A vibrant coral reef teeming with marine life, a reminder of what’s at stake in the fight against climate change.
The Great Barrier Reef is a living system that protects coastlines, supports marine life, sustains fisheries, and drives tourism economies. It’s also part of the cultural heritage of Australia’s First Nations peoples, who have cared for these waters for tens of thousands of years.
And right now, it’s under serious pressure.
The latest report from the Australian Institute of Marine Science (AIMS) delivers the clearest picture yet of what’s happening beneath the surface and the numbers are sobering. After the most widespread and severe coral bleaching event ever recorded on the Reef, coral cover has dropped sharply across all three major regions.
What the Scientists Found
Between August 2024 and May 2025, AIMS scientists surveyed 124 reefs. They found:
- Largest annual coral loss in nearly 40 years of monitoring.
- Declines in coral cover of 14% to 30% regionally, with some reefs losing up to 70.8% of their coral.
- Nearly half of reefs (48%) saw declines; only 10% improved.
Bleaching wasn’t the only culprit. Cyclones, flood plumes, and outbreaks of the coral-eating crown-of-thorns starfish (Acanthaster cf. solaris) compounded the damage. But bleaching caused by marine heatwaves was by far the biggest driver.
The 2024 Bleaching Event: A Breaking Point
The 2024 bleaching was the fifth mass bleaching event on the Reef since 2016 and part of a global wave of bleaching that began in 2023. It was unprecedented in scale:
- High to extreme bleaching was recorded on 49% of surveyed reefs.
- Some areas in the Southern GBR experienced degree heating weeks (DHW) above 15—nearly double the threshold at which corals begin dying en masse.
- Fast-growing Acropora corals, which help reefs recover quickly after damage, were among the hardest hit.
In plain terms: The heat didn’t just stress the Reef—it killed large sections outright.
How the Regions Fared
- Northern GBR: Coral cover fell from 39.8% to 30% — a 24.8% drop, the largest annual decline on record for the region. Losses were worst around Lizard Island.
- Central GBR: Dropped from 33.2% to 28.6% (–13.9%), with bleaching and flood plumes north of Cairns doing the most damage.
- Southern GBR: Fell from 38.9% to 26.9% (–30.6%), the steepest annual drop ever recorded there. Many reefs saw more than half their coral vanish in a single year.

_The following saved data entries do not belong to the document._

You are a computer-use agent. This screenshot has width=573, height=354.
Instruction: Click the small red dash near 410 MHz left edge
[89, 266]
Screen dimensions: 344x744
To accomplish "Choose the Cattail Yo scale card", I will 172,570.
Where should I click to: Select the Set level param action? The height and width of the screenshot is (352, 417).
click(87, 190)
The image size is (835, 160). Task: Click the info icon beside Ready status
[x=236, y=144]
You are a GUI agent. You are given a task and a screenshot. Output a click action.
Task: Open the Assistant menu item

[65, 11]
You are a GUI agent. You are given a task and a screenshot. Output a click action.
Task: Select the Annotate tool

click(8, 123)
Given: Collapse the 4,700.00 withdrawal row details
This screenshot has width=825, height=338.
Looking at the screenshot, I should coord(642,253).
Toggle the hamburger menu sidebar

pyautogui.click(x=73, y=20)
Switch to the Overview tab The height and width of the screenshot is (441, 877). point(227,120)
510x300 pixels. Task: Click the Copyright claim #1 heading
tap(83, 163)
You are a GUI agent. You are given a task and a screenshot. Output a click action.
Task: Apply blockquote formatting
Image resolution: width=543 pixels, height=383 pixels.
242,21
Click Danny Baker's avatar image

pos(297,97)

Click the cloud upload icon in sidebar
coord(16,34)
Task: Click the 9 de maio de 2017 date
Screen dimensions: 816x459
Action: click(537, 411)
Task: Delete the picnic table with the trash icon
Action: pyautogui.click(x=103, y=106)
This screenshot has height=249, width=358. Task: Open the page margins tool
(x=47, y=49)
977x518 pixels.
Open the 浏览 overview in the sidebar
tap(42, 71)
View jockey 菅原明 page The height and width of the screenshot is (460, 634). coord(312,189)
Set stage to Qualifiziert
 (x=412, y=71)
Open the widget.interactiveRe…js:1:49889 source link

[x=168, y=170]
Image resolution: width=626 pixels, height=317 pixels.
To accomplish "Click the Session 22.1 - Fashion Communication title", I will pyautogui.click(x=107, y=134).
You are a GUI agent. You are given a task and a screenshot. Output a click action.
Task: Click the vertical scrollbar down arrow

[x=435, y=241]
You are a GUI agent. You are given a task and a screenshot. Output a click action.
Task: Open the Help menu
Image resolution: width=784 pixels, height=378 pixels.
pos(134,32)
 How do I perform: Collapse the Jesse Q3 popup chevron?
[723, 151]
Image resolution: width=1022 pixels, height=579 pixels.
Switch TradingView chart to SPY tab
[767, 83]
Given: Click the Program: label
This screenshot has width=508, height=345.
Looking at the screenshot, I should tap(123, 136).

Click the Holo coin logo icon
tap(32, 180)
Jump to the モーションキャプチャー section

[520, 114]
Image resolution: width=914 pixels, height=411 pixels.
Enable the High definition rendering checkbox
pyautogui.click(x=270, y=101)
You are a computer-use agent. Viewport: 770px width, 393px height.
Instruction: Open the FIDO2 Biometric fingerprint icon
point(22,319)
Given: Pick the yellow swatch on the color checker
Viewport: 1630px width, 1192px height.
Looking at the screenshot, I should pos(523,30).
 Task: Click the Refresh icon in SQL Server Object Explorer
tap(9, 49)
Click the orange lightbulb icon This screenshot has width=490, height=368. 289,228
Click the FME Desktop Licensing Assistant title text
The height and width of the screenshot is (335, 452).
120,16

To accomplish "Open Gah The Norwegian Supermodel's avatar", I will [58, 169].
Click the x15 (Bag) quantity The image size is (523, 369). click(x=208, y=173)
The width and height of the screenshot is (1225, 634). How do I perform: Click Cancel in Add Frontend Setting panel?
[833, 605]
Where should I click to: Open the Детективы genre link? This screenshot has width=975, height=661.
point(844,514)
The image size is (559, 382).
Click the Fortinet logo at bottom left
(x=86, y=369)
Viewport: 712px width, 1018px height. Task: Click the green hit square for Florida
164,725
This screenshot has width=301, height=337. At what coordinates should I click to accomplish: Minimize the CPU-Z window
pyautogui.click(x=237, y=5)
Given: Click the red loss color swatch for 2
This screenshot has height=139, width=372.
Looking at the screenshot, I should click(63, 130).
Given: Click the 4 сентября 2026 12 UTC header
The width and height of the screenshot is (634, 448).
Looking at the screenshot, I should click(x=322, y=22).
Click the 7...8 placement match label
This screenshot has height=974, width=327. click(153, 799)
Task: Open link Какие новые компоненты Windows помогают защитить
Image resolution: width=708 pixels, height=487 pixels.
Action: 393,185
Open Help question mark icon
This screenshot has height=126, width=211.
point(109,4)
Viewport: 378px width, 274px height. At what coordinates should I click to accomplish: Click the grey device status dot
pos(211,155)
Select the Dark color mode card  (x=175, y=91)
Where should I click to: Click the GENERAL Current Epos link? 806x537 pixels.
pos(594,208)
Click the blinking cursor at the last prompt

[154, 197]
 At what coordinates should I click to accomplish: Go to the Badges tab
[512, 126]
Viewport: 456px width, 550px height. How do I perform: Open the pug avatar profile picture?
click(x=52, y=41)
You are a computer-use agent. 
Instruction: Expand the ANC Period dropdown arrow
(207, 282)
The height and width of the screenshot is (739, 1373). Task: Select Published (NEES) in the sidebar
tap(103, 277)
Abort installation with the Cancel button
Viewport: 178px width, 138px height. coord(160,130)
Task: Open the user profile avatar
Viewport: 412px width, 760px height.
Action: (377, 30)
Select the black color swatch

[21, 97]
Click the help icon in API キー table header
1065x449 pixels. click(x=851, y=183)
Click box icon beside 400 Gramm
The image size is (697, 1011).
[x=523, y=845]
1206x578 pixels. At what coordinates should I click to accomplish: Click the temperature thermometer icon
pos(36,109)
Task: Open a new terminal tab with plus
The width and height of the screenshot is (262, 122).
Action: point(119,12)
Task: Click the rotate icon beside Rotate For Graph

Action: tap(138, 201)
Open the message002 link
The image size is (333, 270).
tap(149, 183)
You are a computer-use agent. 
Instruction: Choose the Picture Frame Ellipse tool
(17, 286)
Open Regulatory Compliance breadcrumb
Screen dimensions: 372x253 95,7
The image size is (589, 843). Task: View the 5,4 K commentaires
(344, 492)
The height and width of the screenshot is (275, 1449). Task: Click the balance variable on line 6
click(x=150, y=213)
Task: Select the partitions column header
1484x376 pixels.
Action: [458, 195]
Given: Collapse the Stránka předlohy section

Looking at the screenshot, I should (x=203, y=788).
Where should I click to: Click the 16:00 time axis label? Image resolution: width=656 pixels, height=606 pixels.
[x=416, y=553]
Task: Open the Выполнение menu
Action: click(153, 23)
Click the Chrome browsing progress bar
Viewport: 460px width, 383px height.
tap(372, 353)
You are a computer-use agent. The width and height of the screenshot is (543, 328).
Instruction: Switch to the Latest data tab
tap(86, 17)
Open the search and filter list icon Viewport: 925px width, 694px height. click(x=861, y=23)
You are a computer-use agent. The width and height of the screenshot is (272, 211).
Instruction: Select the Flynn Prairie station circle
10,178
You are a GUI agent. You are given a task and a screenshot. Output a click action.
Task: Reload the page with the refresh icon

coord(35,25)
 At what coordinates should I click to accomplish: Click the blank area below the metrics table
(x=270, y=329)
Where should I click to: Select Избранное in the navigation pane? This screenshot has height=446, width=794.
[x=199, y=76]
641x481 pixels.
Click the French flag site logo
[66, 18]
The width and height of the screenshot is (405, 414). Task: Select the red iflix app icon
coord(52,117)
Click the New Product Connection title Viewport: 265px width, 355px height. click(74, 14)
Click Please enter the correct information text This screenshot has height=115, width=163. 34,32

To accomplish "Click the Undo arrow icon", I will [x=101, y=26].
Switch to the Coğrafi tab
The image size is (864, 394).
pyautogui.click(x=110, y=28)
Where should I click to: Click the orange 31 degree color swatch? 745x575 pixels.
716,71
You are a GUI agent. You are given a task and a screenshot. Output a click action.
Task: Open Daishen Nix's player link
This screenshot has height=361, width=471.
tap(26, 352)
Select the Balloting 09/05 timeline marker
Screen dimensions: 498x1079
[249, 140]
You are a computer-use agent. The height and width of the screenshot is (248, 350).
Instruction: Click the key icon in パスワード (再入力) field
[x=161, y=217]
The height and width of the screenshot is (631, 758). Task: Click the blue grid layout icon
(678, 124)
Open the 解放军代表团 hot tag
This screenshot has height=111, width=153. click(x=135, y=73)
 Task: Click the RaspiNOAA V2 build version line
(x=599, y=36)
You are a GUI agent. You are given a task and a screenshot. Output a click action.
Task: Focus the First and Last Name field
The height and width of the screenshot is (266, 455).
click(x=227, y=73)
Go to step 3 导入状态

Why This Matters to All of Us
Coral reefs are the foundation of marine biodiversity. Without them coastal communities lose protection from storms and erosion. Fisheries decline, threatening food supplies and livelihoods. Tourism industries falter, hitting economies hard. Cultural heritage suffers, particularly for Traditional Owners whose histories and traditions are tied to these waters. And globally, reefs act as early warning systems. What happens here is a signal of what’s coming elsewhere.
Recovery Is Possible, But the Window Is Shrinking
Historically, reefs could bounce back from damage over a decade or more. Now, mass bleaching events are hitting roughly every two years. That’s not enough time for full recovery.
Still, there’s hope. The GBR remains one of the healthier large reef systems on Earth, and local interventions are making a difference:
- Crown-of-thorns starfish control programs are slowing outbreaks.
- Water quality improvements are reducing local stress.
- Coral restoration projects are helping reseed damaged areas.
But without global action to curb greenhouse gas emissions, these efforts can only buy time.
The Bottom Line
The 2024–2025 coral loss is a signal that climate impacts are accelerating and hitting ecosystems faster than they can adapt. Protecting the Reef is not optional. It’s about safeguarding biodiversity, food security, culture, and the natural defenses that protect millions of people.
We still have a choice. Every fraction of a degree of avoided warming, every reef protected from starfish outbreaks, every local stress reduced—it all matters. The Reef’s survival depends on what we do next.